1.一种用于对来自单细胞的多种化合物进行多重检测的装置，包括：

微孔阵列，包括均匀排布的多个个体微孔，至少部分的所述多个个体微孔长度大于50μm并配置成用来包含在亚-纳升体积内容物中的分离的单细胞；以及

捕获试剂阵列，包括多种固定化捕获试剂，各固定化捕获试剂能够特异性结合所述多种化合物中的一种，其中所述固定化捕获试剂排布在均匀的捕获试剂组中，其中各捕获试剂组包括在空间上可识别的位置的多个分离的特征，各分离的特征包括至少一种固定化捕获试剂；

其中所述微孔阵列与所述捕获试剂阵列结合以形成多个封闭的界面，各封闭的界面包括微孔和捕获试剂组从而各微孔的内容物能够接触到至少一个组的所有分离的特征，从而能够接触到所有的固定化捕获试剂。

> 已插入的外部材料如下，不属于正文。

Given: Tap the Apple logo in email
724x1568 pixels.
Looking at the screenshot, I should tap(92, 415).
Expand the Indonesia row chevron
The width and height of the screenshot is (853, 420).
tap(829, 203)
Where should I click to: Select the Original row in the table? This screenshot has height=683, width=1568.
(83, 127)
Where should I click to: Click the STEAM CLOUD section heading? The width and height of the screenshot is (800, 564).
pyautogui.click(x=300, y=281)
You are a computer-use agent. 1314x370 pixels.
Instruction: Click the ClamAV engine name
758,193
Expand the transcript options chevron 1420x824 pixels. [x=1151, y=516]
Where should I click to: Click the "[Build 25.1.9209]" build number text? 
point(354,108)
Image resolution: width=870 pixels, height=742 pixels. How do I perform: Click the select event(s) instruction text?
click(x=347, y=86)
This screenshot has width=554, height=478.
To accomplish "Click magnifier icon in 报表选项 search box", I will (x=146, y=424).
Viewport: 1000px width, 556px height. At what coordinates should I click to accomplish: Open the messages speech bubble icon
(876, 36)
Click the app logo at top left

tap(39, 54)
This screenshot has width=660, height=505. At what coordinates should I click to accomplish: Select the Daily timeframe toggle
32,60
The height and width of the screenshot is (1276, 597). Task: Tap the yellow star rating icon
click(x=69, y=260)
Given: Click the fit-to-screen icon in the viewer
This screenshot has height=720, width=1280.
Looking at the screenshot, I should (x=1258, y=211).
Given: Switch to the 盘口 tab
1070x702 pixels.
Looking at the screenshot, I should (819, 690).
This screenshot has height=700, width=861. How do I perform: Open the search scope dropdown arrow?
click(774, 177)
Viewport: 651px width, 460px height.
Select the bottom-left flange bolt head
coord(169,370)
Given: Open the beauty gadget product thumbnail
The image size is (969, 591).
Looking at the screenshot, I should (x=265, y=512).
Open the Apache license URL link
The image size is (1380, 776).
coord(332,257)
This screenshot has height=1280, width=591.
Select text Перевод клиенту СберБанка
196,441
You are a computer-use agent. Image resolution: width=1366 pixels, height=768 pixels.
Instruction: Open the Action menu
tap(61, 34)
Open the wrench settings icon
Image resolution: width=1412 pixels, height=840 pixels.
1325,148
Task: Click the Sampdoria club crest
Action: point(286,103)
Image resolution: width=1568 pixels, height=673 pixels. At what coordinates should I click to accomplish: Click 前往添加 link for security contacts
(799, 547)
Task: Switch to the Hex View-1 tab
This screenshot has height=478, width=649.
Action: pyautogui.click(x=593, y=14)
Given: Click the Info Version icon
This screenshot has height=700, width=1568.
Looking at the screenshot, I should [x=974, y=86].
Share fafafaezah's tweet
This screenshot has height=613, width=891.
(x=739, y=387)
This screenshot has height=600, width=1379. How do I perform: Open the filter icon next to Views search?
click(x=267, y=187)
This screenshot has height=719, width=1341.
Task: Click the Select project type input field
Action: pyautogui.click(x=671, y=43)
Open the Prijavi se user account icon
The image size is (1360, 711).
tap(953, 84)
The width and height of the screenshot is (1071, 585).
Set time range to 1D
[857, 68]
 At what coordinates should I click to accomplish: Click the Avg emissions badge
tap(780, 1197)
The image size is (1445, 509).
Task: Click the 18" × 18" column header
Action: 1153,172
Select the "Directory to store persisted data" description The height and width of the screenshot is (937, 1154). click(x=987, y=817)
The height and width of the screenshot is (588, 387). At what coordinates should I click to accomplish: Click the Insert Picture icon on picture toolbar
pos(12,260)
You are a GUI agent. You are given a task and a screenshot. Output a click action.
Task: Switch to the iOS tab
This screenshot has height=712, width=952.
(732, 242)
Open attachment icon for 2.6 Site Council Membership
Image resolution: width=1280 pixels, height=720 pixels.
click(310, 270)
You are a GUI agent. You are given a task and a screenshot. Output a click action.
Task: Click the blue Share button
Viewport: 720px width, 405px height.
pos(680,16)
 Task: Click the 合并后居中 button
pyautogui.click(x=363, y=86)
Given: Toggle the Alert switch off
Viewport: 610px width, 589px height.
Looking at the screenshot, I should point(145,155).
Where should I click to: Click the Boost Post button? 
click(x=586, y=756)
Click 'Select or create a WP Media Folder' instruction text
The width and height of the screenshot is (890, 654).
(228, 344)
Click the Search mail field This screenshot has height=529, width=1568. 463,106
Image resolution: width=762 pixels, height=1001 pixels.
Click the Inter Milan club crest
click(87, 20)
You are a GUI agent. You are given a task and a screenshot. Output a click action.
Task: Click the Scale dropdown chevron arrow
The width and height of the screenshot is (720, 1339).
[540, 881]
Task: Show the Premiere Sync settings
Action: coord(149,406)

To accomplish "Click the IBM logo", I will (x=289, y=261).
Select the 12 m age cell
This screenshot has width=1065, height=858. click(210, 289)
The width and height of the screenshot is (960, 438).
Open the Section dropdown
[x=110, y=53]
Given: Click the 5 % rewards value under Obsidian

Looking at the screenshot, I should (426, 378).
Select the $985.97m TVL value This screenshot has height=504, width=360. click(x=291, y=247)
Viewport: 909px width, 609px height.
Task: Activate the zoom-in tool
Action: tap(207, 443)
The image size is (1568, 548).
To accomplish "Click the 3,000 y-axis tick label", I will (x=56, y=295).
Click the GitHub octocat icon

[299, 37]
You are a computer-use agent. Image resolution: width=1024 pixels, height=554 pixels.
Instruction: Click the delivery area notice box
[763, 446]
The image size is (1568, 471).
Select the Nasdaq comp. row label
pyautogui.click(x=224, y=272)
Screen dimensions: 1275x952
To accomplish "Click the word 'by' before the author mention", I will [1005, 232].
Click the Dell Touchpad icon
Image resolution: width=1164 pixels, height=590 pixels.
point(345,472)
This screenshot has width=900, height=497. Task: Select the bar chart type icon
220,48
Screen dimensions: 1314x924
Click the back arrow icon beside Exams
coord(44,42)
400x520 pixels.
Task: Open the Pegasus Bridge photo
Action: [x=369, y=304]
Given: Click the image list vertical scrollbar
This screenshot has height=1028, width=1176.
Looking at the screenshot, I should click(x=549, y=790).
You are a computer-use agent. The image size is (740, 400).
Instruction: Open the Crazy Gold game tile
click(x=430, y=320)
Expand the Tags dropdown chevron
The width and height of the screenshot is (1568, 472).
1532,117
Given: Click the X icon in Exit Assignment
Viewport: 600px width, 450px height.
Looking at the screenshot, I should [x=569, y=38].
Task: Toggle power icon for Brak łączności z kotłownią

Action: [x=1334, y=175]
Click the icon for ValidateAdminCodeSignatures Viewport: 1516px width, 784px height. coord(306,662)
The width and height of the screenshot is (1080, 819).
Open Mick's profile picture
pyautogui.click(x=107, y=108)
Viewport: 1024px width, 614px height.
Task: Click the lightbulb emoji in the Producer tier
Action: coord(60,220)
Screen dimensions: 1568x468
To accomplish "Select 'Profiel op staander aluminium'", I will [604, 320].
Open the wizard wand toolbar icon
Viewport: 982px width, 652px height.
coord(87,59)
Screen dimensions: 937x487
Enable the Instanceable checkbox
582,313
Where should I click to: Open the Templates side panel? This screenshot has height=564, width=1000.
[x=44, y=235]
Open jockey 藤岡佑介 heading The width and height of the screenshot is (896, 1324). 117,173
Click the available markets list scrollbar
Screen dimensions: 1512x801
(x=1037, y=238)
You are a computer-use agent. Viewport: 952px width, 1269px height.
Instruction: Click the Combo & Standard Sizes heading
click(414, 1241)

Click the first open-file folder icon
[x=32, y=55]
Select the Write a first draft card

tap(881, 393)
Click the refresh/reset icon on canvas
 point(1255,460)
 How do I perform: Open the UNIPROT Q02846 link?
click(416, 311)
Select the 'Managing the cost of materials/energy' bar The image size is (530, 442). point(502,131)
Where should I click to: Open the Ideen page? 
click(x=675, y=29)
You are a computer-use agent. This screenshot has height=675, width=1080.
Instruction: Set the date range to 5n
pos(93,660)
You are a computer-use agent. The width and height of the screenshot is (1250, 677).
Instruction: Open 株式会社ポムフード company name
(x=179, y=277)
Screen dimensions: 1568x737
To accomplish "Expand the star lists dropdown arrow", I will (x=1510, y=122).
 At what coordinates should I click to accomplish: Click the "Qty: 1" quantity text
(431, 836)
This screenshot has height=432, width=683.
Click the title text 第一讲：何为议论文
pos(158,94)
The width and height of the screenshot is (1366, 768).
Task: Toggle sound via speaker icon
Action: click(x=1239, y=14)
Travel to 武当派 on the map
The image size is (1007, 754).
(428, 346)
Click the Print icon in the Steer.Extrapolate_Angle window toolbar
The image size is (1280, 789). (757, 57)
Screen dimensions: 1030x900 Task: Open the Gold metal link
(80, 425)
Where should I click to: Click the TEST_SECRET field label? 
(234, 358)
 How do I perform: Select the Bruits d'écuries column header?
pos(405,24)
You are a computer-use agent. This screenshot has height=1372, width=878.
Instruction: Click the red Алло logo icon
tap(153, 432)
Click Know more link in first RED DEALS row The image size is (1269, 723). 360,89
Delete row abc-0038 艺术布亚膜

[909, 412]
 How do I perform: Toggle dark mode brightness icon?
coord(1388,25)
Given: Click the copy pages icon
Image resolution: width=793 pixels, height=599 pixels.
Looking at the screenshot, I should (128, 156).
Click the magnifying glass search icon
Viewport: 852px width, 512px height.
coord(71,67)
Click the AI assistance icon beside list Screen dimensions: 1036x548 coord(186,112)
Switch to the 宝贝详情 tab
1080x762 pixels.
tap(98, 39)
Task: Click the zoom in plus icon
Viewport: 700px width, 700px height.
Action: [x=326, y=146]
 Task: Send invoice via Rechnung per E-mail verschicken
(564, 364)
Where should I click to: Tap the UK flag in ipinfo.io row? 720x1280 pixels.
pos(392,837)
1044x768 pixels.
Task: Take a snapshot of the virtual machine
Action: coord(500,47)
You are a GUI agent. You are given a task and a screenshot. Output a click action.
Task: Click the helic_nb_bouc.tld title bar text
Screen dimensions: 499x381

2.如权利要求1所述的装置，其中至少一个分离的特征包含一种或多种固定化捕获试剂，其中在分离的特征中的每个固定化捕获试剂具有结合的第二捕获试剂，该第二捕获试剂具有不同的可检测标记。

3.一种对来自单细胞的多种化合物进行空间编码的多重检测的方法，所述方法包括：

提供微孔阵列，所述微孔阵列包括均匀排布的多个个体微孔；

将流体施加到所述微孔阵列表面从而使得包含单细胞的亚-纳升体积的所述流体流入至少一个微孔；

提供捕获试剂阵列，所述捕获试剂阵列包括多种固定化捕获试剂，各捕获试剂能够特异性结合多种化合物中的一种，其中固定化捕获试剂排布在捕获试剂组中，其中每个捕获试剂组包含在空间上可识别的位置的多个分离的特征，各分离的特征包括至少一种固定化捕获试剂；

将所述微孔阵列与所述捕获试剂阵列接触以形成多个封闭的界面，各封闭的界面包括微孔和捕获试剂组从而各微孔中的流体能够接触到一个组的所有分离的特征并从而能够接触到所有固定化捕获试剂；

提供合适的条件来允许所述多种化合物结合至固定化捕获试剂，以形成“固定化的捕获试剂-化合物”复合物；

从所述微孔阵列移除所述捕获试剂阵列；

将所述捕获试剂阵列与多种标记的第二捕获试剂接触，其中每个标记的第二捕获试剂特异性结合于所形成的固定化捕获试剂-化合物复合物，以形成固定化的捕获试剂-化合物-标记的第二捕获试剂复合物；

检测捕获试剂阵列上所述可检测标记的存在；以及

将所述捕获试剂阵列上可检测标记的存在与至少一种化合物的存在相关联。

4.如权利要求3所述的方法，其中至少一个分离的特征包含多于一种的固定化捕获试剂，其中在分离的特征中的每个固定化捕获试剂具有相对应的第二捕获试剂，该第二捕获试剂具有不同的可检测标记。

5.如权利要求3所述的方法，其中所述方法通过检测由单细胞分泌的5种或更多的化合物来分析样品中多个单细胞的表型。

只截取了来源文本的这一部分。